In the United Kingdom (UK) the BCG vaccination programme had to be interrupted in September 1999 due to a national shortage of vaccine. It started again in London in July 2000 and the rest of the country will catch up during the next school year. It is hoped that reintroduction of the BCG immunisation programme will contribute to a decline in TB in the UK. Tracing contacts of an infectious case, and their appropriate treatment is an integral part of TB control.

 

In bacterial meningitis previous antibiotic therapy can alter the results of the cerebrospinal fluid (CSF) examination. In these circumstances precise diagnosis may be difficult. Our patient had polymorphonuclear predominance in her CSF and this has been demonstrated in one study in the initial phase of the disease4 although lymphocyte predominance is the usual finding.

 

Early diagnosis and prompt treatment of tuberculosis is important to minimise complications and reduce mortality. Before the advent of the DNA/RNA polymerase chain reaction there could have been considerable delay awaiting the result of TB culture. Amplification of nucleic acids from body fluids has considerably improved the diagnosis of infectious diseases. The DNA/RNA polymerase chain reaction has become the method of choice for early diagnosis. However, the test is expensive and less sensitive than culture and there is the potential for false-negative results to occur in samples containing very few organisms (< 2 colony forming units/ml).

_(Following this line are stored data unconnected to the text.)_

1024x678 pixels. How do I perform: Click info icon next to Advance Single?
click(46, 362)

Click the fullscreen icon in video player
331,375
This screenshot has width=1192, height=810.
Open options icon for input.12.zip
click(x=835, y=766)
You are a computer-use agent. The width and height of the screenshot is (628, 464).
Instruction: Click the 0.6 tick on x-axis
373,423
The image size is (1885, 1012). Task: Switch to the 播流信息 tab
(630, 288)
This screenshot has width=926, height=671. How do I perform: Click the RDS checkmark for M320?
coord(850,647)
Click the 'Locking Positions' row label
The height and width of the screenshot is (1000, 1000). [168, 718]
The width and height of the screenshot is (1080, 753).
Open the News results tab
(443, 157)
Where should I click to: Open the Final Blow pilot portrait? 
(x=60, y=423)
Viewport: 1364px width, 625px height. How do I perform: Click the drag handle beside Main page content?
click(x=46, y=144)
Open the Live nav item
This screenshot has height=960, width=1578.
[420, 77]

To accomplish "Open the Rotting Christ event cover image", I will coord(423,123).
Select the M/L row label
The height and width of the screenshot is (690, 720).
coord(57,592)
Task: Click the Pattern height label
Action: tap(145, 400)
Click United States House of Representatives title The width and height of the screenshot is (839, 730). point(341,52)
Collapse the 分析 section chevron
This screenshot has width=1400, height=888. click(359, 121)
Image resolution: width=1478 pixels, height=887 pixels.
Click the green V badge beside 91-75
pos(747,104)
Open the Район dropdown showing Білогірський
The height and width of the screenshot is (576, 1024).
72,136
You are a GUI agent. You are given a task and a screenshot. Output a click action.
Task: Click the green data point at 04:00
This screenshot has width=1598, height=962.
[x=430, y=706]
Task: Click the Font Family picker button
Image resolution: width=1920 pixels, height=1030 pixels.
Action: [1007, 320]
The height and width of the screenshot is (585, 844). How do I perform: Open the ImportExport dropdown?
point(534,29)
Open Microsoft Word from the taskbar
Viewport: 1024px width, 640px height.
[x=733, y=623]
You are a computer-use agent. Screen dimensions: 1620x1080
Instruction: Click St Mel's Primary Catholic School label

CT scan can also be an effective tool as a combination of basilar meningeal enhancement and any degree of hydrocephalus is strongly suggestive of the diagnosis of TB meningitis.5

 

There is a lack of evidence from controlled clinical trials but evidence suggests that rifampicin and isoniazid for nine to twelve months, supplemented by pyrizanamide and a fourth drug for at least the first two months will give good results.6

 

TB meningitis can often be a diagnostic challenge. When recognised early and treated promptly with appropriate antituberculous medication prognosis is good.

 

 

R E F E R E N C E S

1Parsons M. Tuberculosis meningitis. Oxford University Press, Oxford, 1979 pp2-4.

2Ogawa SK, Smith MA, Brennessel DJ, Lowry FD. Tuberculosis meningitis in an urban medical center. Medicine 1987:66; 317-326.

3Sutherland I, Springett VH. Effectiveness of KG vaccination in England and Wales in 1983. Tubercle 1987; 68: 81-92.

4Clark WC, Metcalf JC, Muhibauer MS, Dohan FC, Robertson JH. Mycobacterium tuberculosis meningitis: a report of 12 cases and literature review. Neurosurgery 1986:18; 604-610.

5Leonard JM, Des Prez RM. Tuberculous meningitis. Infectious Disease Clinics of North America, 1990:4 (4);769-787.

6Humphries M. The management of tuberculous meningitis. Thorax 1992;47:577-581.